Hmm, I thought two-three days max, so this morning I went out and opened the escape hatches on both of my queens and put them back on the bottom because they wouldn't come out immediately. Then after several hours of checking through the observation window and seeing the cages covered with bees, I got worried, finally took out the cages, let out all the bees, none being a queen, I figured they just liked the smell of the cage where the queen had been before. Wish I'd seen at least one of them come out. Hope one or both didn't fly away while I was putting the bars back in place on top.


----------



## mrqb (Jul 17, 2011)

kind of like what bush said,since i cannot guarantee the temps or number of days i always hang my queens ,and i always will.


----------



## mrobinson (Jan 20, 2012)

I don't have to worry about excessively cold weather here so I direct-released the queen putting the cages on the bottom.
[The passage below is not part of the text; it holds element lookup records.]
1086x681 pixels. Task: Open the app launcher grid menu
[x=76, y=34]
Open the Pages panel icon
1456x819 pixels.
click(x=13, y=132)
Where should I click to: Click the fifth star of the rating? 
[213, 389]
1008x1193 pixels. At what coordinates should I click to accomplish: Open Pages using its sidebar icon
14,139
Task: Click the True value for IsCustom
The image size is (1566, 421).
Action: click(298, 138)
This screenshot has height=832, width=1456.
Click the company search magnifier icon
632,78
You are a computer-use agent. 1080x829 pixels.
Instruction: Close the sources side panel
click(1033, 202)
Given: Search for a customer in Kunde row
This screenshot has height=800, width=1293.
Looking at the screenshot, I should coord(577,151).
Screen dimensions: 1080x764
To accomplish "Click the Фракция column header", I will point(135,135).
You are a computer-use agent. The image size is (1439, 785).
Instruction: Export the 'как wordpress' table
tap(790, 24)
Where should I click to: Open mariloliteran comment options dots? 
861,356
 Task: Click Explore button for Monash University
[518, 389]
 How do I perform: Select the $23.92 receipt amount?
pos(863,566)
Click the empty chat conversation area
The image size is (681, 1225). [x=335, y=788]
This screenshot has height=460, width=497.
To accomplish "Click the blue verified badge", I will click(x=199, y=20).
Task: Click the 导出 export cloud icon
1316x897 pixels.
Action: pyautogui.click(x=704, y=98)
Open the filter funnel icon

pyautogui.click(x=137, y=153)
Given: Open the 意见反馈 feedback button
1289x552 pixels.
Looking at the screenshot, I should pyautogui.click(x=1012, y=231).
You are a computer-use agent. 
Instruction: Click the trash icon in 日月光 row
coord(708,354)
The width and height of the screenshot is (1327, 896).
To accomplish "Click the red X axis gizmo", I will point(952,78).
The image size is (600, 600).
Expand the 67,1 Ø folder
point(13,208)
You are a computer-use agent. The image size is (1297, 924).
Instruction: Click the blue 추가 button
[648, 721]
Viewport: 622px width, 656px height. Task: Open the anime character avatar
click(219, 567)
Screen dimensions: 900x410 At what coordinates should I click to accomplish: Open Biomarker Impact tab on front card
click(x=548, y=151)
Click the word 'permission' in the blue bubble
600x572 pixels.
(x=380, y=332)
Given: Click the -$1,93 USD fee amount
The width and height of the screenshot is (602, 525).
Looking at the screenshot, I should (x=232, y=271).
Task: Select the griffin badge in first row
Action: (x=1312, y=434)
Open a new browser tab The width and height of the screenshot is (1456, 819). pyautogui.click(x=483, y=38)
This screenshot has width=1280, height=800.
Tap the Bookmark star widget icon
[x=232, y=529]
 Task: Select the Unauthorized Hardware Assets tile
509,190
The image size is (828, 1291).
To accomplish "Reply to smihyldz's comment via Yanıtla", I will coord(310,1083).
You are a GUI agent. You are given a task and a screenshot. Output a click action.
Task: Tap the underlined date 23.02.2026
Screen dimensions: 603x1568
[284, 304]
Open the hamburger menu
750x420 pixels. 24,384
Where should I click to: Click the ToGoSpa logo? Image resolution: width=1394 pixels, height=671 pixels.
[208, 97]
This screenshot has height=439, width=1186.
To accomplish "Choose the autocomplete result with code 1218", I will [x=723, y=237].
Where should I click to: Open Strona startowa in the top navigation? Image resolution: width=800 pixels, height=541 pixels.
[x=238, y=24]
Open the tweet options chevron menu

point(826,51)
I saw that the queen was heading for the door as I (in no particular hurry) replaced the final top bar and closed up.

(If it _had_ been icy outside, Michael, and I had no choice but to do the install under such wretched conditions, do you think it would have worked to set the queen-cage, say, on a small block of wood on the floor? Or would a piece of string, say, been appropriate to keep the cage from direct contact with outside-facing boards?)

I checked three days later "just to make sure," and that was unnecessary. The cages were lying on the bottom of the hive, empty and ignored. In fact, I accidentally moved the bar at the wrong end of the hive and caused a bit of brand-new comb to drop to the bottom. (I left it.) In retrospect I think I should have left the hive alone for several more days to let them build up more and stronger comb before doing anything at all. I could have "tapped" the bars to figure out which ones had comb or bees attached. Live and learn.

Disclaimer: new-bee.


----------